Киттербелл достаточно несдержанно отреагировал на рассказ Омара, потребовал доказательства смерти, достал из папки квитанцию на двадцать тысяч фунтов из Вестминстерского банка и положил ее на стол. На квитанции стояла дата: Каир, 4 апреля 1921 года, а также подпись Хартфилда. В качестве адреса был указан счет в Миср банке в Каире, где указанная сумма и была снята по предъявлении доверенности и в соответствии с законом, о чем свидетельствовало подтверждение на запрос. Ни Вестминстерский банк, ни Миср банк не выразили сомнений в подлинности подписи, а так как покойники поставить свою подпись на документе не могут, видимо, следовало считать профессора Хартфилда живым. Археологи — люди своеобразные, они зачастую избегают общества, чего никак нельзя поставить в упрек в наши неспокойные времена. Может ли он, Омар Мусса, свидетельствовать о смерти профессора или назвать свидетелей?

Этого он не мог, да и не желал — то, чего он хотел, Омар достиг. Видимо, его давнее предположение подтверждалось: Хартфилд жил где-то в Египте, и не было причин считать, что он оставил планы найти гробницу Имхотепа.

Но с чего начать поиски?

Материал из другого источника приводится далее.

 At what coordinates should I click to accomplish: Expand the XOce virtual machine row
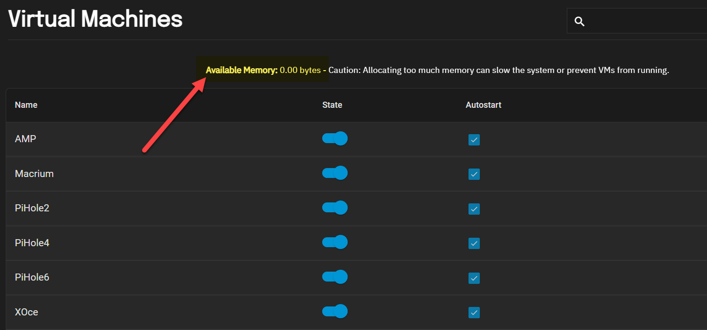tap(356, 312)

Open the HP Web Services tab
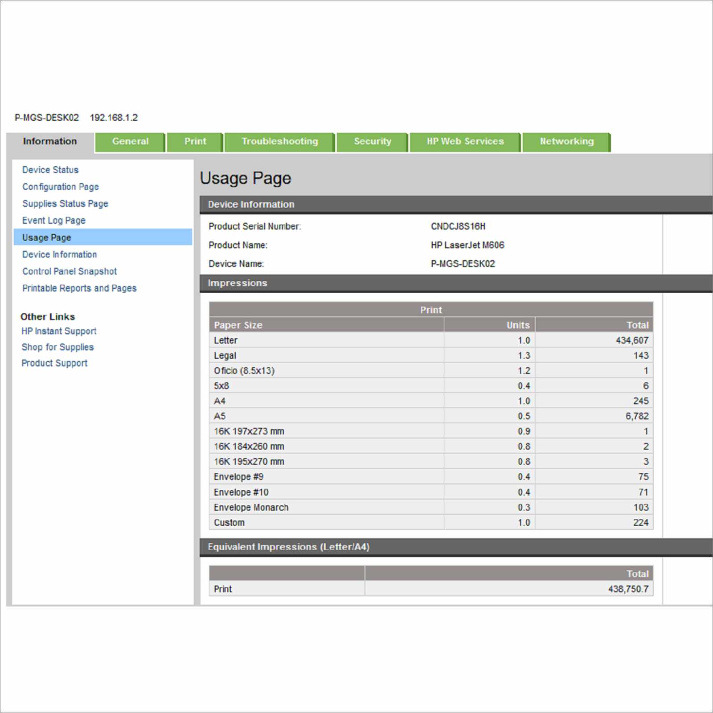465,142
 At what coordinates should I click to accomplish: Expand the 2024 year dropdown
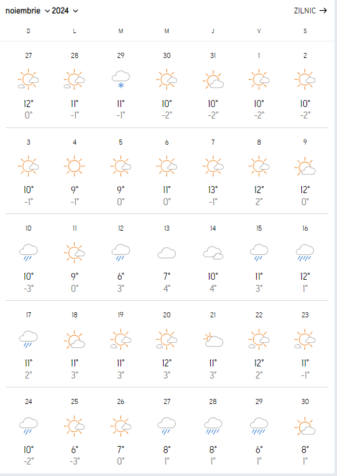[65, 11]
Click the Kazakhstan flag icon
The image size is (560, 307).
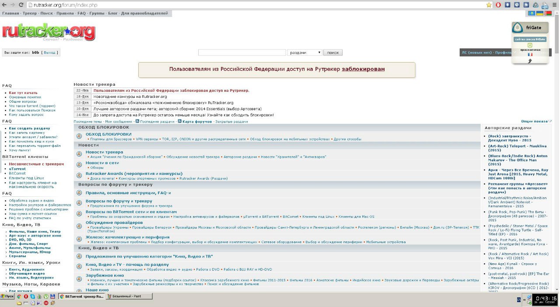(x=532, y=14)
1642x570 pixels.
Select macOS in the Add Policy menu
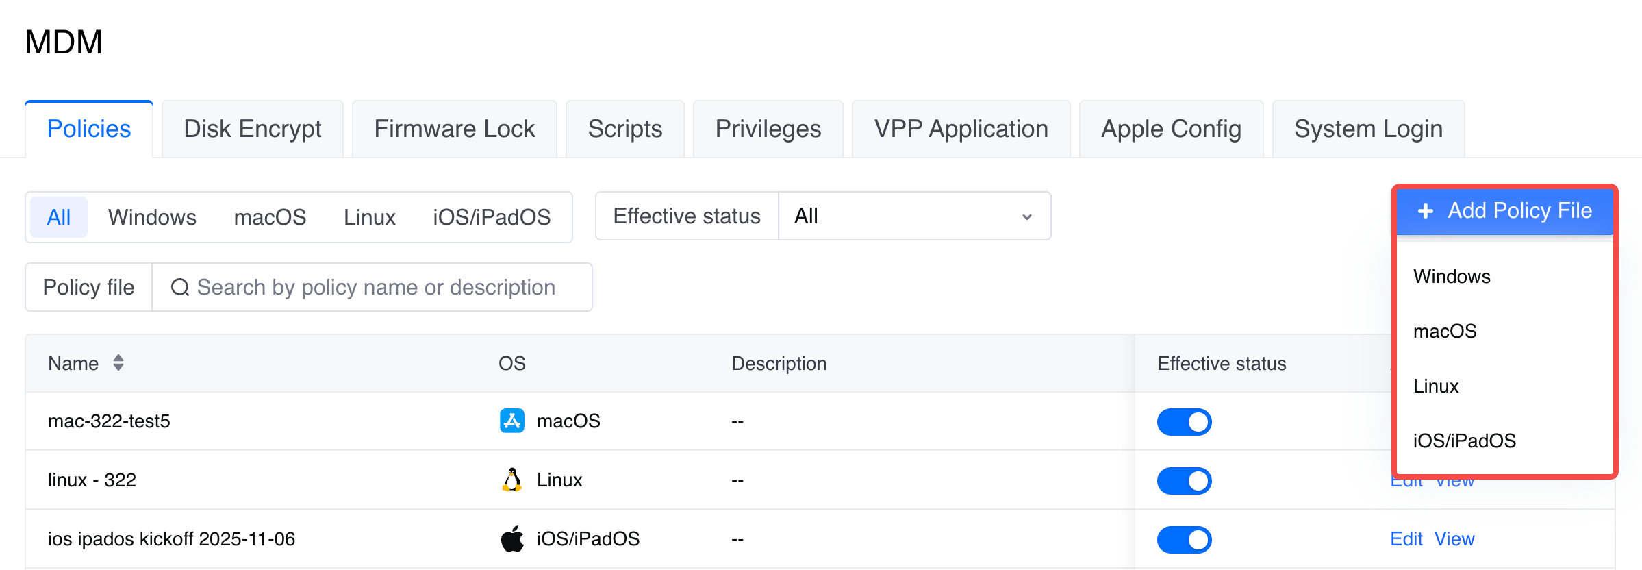(1445, 332)
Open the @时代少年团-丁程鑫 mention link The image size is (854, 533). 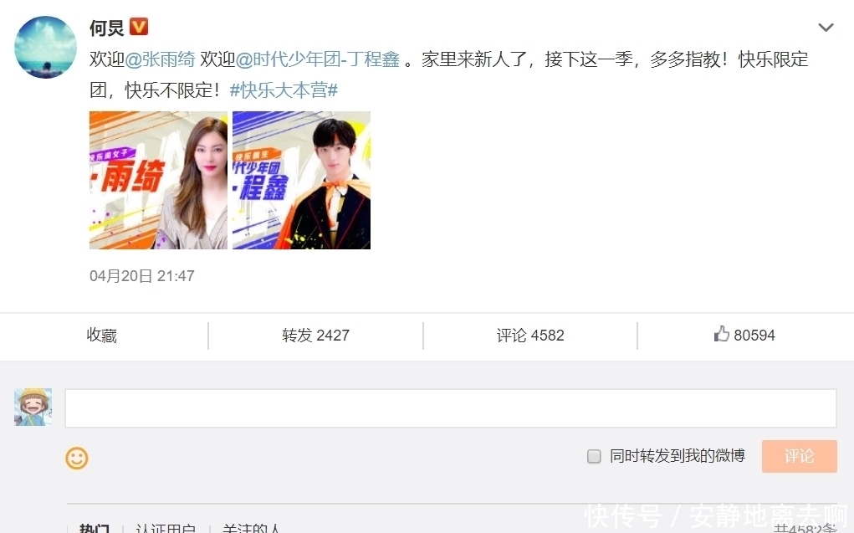click(318, 59)
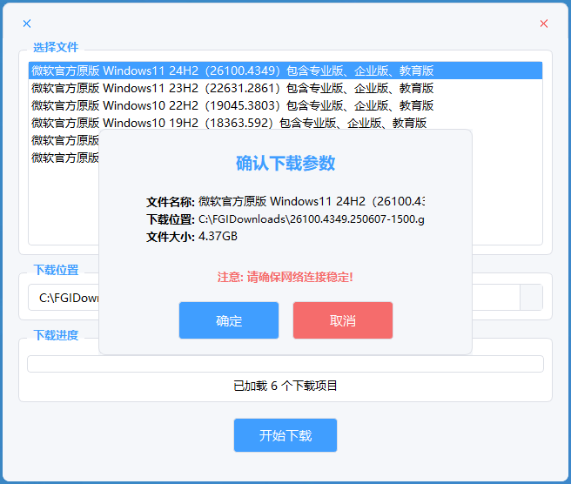Confirm download with the 确定 button
The width and height of the screenshot is (571, 484).
[x=229, y=320]
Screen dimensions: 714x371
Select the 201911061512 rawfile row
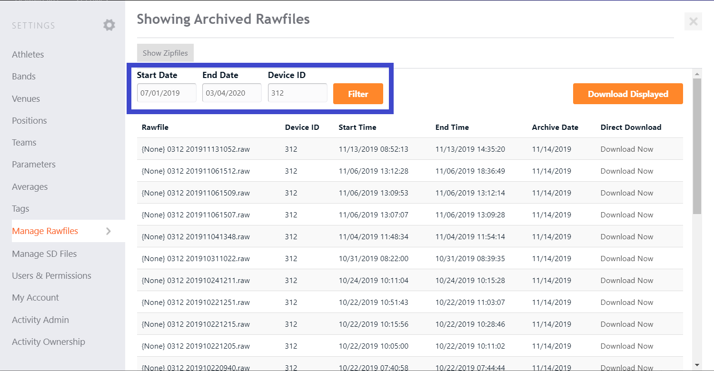pos(196,171)
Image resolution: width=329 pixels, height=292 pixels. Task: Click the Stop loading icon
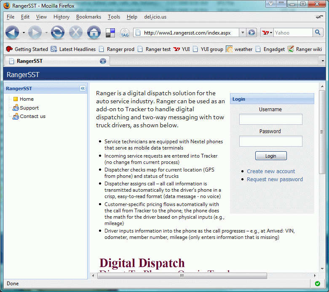76,32
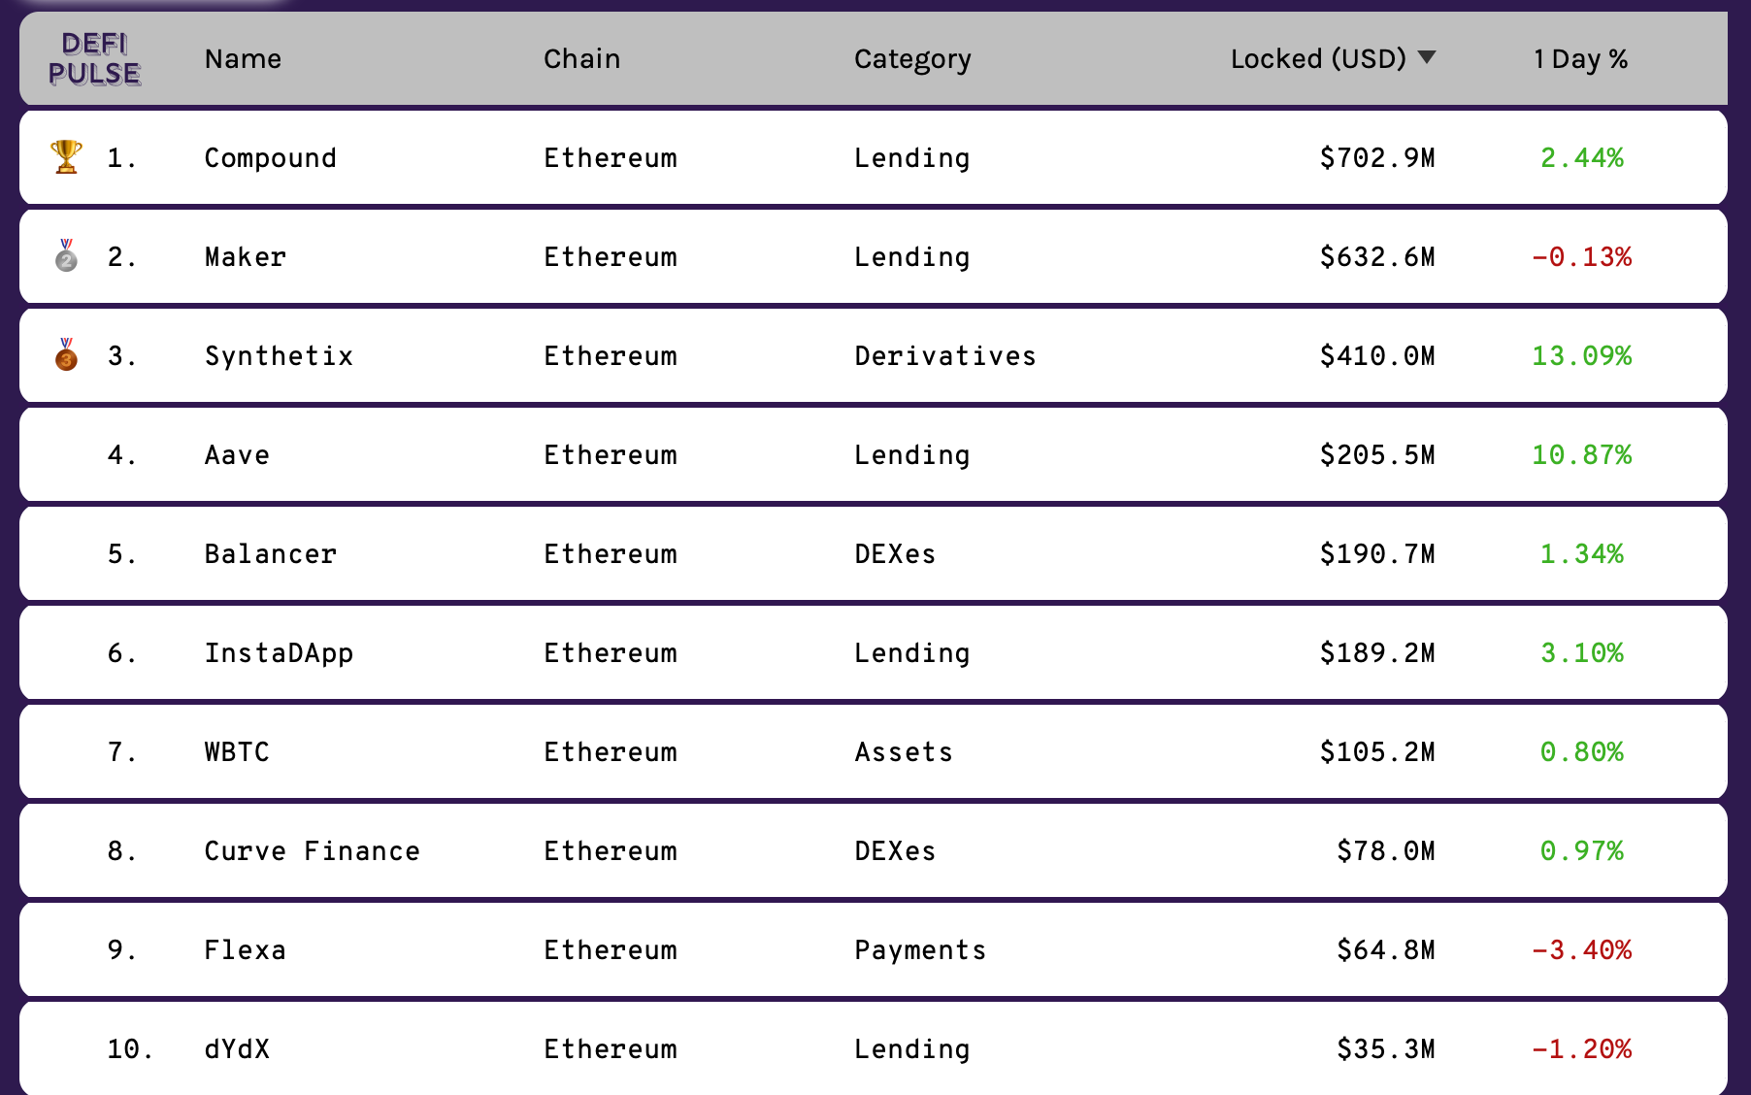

Казалось бессмысленным искать человека, желавшего скрыться, в стране, которая больше, чем Англия. Это было все равно что искать иголку в стоге сена. Что же знала миссис Дунс?

Омар не сомневался, что она знала больше, чем сказала. Что было причиной ее сдержанности? Надежда получить наследство или сообщничество с профессором? Почему она не упомянула о денежном переводе? Если она вела все дела профессора, она не могла не знать о нем.

Так что на следующий день Омар вновь направился на Глочестер Террейс, чтобы узнать, известно ли миссис Дунс о переводе денег профессору в апреле прошлого года, который, без сомнения, являлся доказательством того, что профессор жив. Вопрос Омара подтвердил то, что Амалия Дунс и подозревала, — он явно пришел не просто навестить профессора. Не вынимая сигареты изо рта, она назвала Омара ищейкой и пригрозила полицией, при этом она считала подпись поддельной, а в ее доме ему больше показываться не рекомендовала.

Но бросать начатое, не добившись результата, было не в духе Омара. Поэтому он вновь отправился к судье Киттербеллу и расстроенно сообщил, что миссис Дунс считает подпись на чеке подделкой. Для Киттербелла важнее всего в данную минуту было избавиться от настырного информатора, он закатил глаза и подтвердил, что миссис Дунс заявляла о том, что подпись — фальшивка. Эксперт, однако, признал ее подлинность.

Когда же судья начал задавать вопросы касательно того, почему Омар интересуется данным делом, тот предпочел распрощаться.

Пока Омар занимался расследованием в Лондоне, в Берлине судьба готовила ему неожиданный удар, какого ему еще не приходилось переживать, один из тех, о которых не забывают даже тогда, когда раны, казалось бы, уже затянулись.

Все началось во время одной из коктейльных вечеринок, которые барон фон Ностиц-Вальнитц устраивал каждый четверг. Если попытаться классифицировать событие такого рода, его следовало бы отнести к разряду мероприятий, на которые приходят, чтобы «себя показать и на других посмотреть» — Ярмарка тщеславия, участвовать в которой считалось честью.